# Create and populate the database

In [13]:
# # Import standard libraries
# import os
# import re
# import json
# import codecs
# import requests
import dill
# from urllib.request import urlopen

# # Import third-party libraries
# import geopandas as gpd
# from geoalchemy2 import Geometry
# import pandas as pd
from sqlalchemy import create_engine, Column, Integer, String, Date, MetaData, event, Table, text, LargeBinary
from sqlalchemy.dialects.sqlite import insert
from sqlalchemy.orm import sessionmaker
# from sqlalchemy.event import listen
# from sqlalchemy.engine import Engine
# from sqlalchemy.ext.declarative import declarative_base

# import sqlite3
# from sqlite3 import dbapi2 as sqlite

# import fiona
# from fiona.crs import from_epsg

from src.helpers import *
from src.dbutils import *
from src.ORMutils import *
from src.models import *
from src.geo import *
from src.pdfutils import *

In [14]:
# Load the environment
with open("environment_data/table_dicts.pkl", "rb") as f:
    env = dill.load(f)

# Restore the environment
globals().update(env)

In [15]:
# Load the environment
with open("environment_data/select.pkl", "rb") as f:
    env = dill.load(f)

# Restore the environment
globals().update(env)

In [16]:
for name, dataset in datasets.items():
    print(dataset.short_name)

mapPLUTO
assessments
tax_liens
housing_violations
assessment_actions
housing_database
NTAs2020
NTA_population_2020
NTA_demographics_2020
census_blocks2020
CDTAs2020
puma2020
cert_of_occupancy


* ### Create the database engine that will be used throughout the rest of the notebook.

In [17]:
engine = create_engine(f'{SQLITE_PATH}?check_same_thread=False', echo=False)

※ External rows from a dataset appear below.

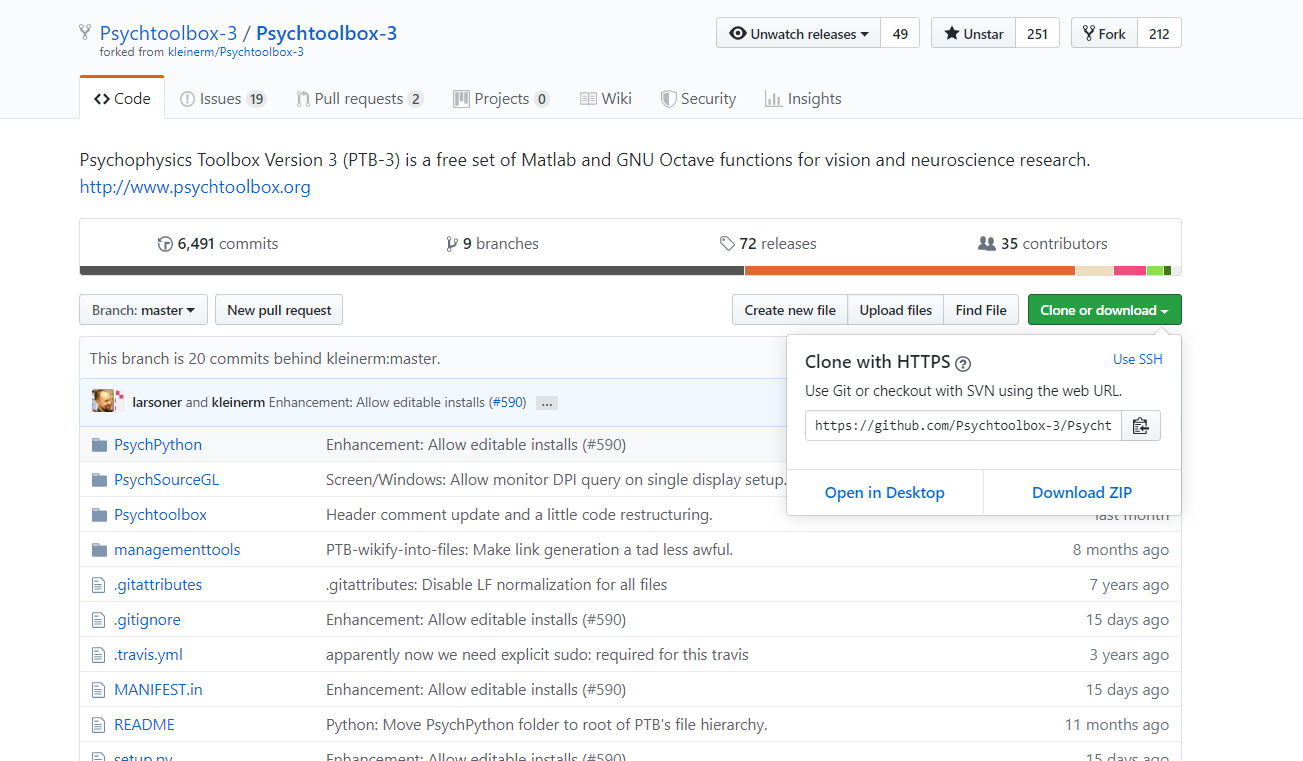
Task: Click the language statistics color bar
Action: 630,270
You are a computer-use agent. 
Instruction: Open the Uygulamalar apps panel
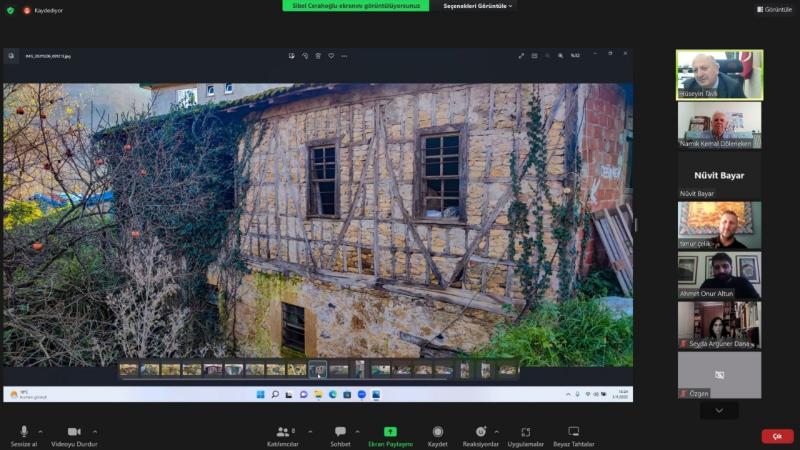[x=525, y=434]
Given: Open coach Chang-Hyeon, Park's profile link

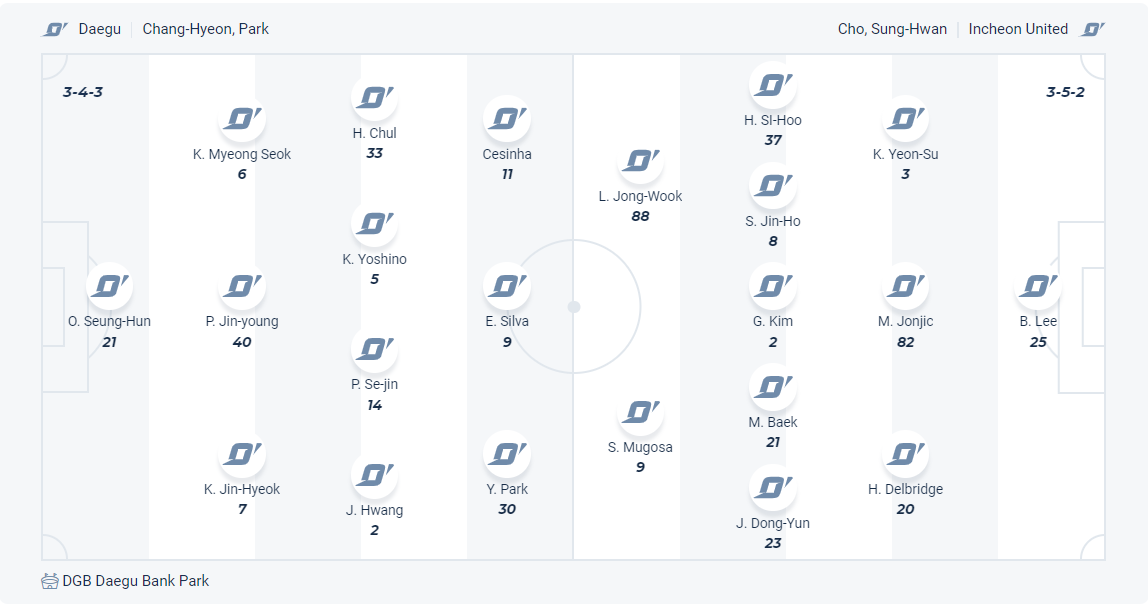Looking at the screenshot, I should click(206, 29).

SessionLocal = sessionmaker(bind=engine, autoflush=False, autocommit=False)

* ### Configure the database

In [18]:
@event.listens_for(engine, "connect")
def load_spatialite(dbapi_conn, connection_record):
    print("Loading SpatiaLite extension")
    dbapi_conn.enable_load_extension(True)
    dbapi_conn.load_extension("mod_spatialite")
    dbapi_conn.enable_load_extension(False)


with engine.connect() as conn:
    print("Connection established")
    result = conn.execute(text("SELECT spatialite_version()"))
    spatialite_version = result.fetchone()
    print(f"SpatiaLite version: {spatialite_version[0]}")

# Enable WAL mode
with engine.connect() as conn:
    conn.execute(text("PRAGMA journal_mode=WAL"))

# Initialize spatial metadata if not already present
with engine.connect() as conn:
    conn.execute(text("SELECT InitSpatialMetaData(1)"))

Loading SpatiaLite extension
Connection established
SpatiaLite version: 5.1.0


### Manually create the borough codes lookup table
* These are standardized and available many places, however I could not find a single official source of record to programatically get them from, since there are only five of them, I enter them manually.

In [19]:
borough_codes = {'Manhattan' : 1,
'Bronx' : 2,
'Brooklyn' : 3,
'Queens' : 4,
'Staten Island' : 5}

* Create the lookup table.

In [20]:
metadata = MetaData()
metadata.reflect(bind=engine)

def create_lookup_table_simple(engine=engine, metadata=metadata, lookup_table_name='new_lookup_table', lookup_column_name='name'):
    lookup_table = Table(
        lookup_table_name,
        metadata,
        Column('id', Integer, primary_key=True, autoincrement=False),
        Column(lookup_column_name, String, unique=True, nullable=False, default="NO DATA"),
        extend_existing = True
    )
    if table_exists(engine, lookup_table_name):
        print("Table exists")
    else:
        lookup_table.create(engine)
    return lookup_table

* Populate the table with the borough codes.

In [21]:
borough_lookup_table = create_lookup_table_simple(engine=engine, metadata=metadata, lookup_table_name='boroughs', lookup_column_name='borough')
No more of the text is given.